Analysis and Synthesis of Speech
A speech signal is usually represented in digital format, which is a sequence of binary bits. For storage and transmission applications, it is desirable to compress a signal by representing it with as few bits as possible, while maintaining its perceptual quality. Quantization is the process of representing a signal with a reduced level of precision. If you decrease the number of bits allocated for the quantization of your speech signal, the signal is distorted and the speech quality degrades.
In narrowband digital speech compression, speech signals are sampled at a rate of 8000 samples per second. Each sample is typically represented by 8 bits. This 8-bit representation corresponds to a bit rate of 64 kbits per second. Further compression is possible at the cost of quality. Most of the current low bit rate speech coders are based on the principle of linear predictive speech coding. This topic shows you how to use the Scalar Quantizer Encoder and Scalar Quantizer Decoder blocks to implement a simple speech coder.
ex_sq_example1at the MATLAB® command line to open the example model.
This model pre-emphasizes the input speech signal by applying an FIR filter. Then, it calculates the reflection coefficients of each frame using the Levinson-Durbin algorithm. The model uses these reflection coefficients to create the linear prediction analysis filter (lattice-structure). Next, the model calculates the residual signal by filtering each frame of the pre-emphasized speech samples using the reflection coefficients. The residual signal, which is the output of the analysis stage, usually has a lower energy than the input signal. The blocks in the synthesis stage of the model filter the residual signal using the reflection coefficients and apply an all-pole de-emphasis filter. The de-emphasis filter is the inverse of the pre-emphasis filter.
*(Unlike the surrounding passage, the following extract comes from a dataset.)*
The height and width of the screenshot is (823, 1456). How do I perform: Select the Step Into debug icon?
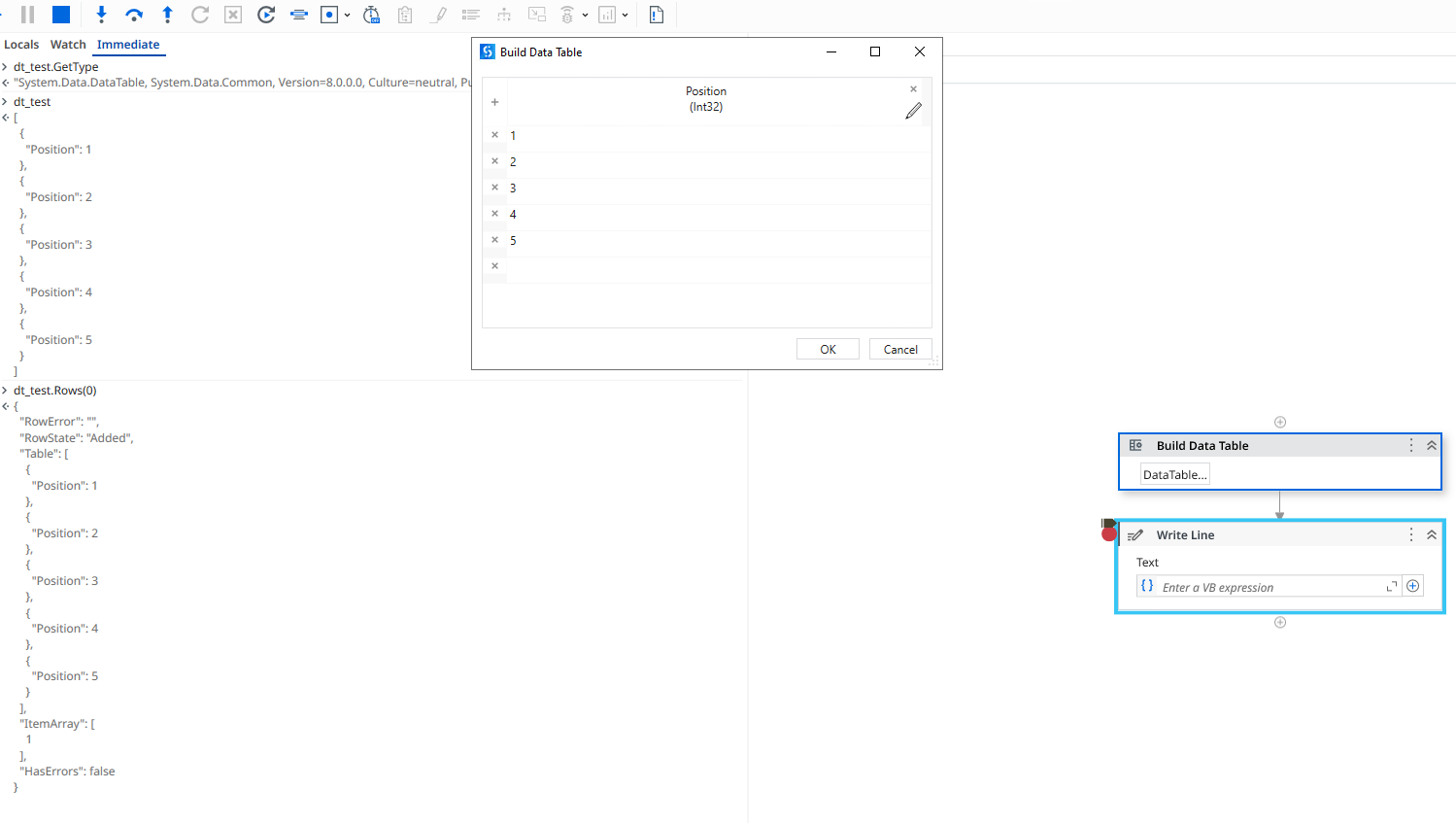pos(101,14)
The result is the full recovery of the original signal.
Run this model.
Double-click the Original Signal and Processed Signal blocks and listen to both the original and the processed signal.
There is no significant difference between the two because no quantization was performed.
To better approximate a real-world speech analysis and synthesis system, quantize the residual signal and reflection coefficients before they are transmitted.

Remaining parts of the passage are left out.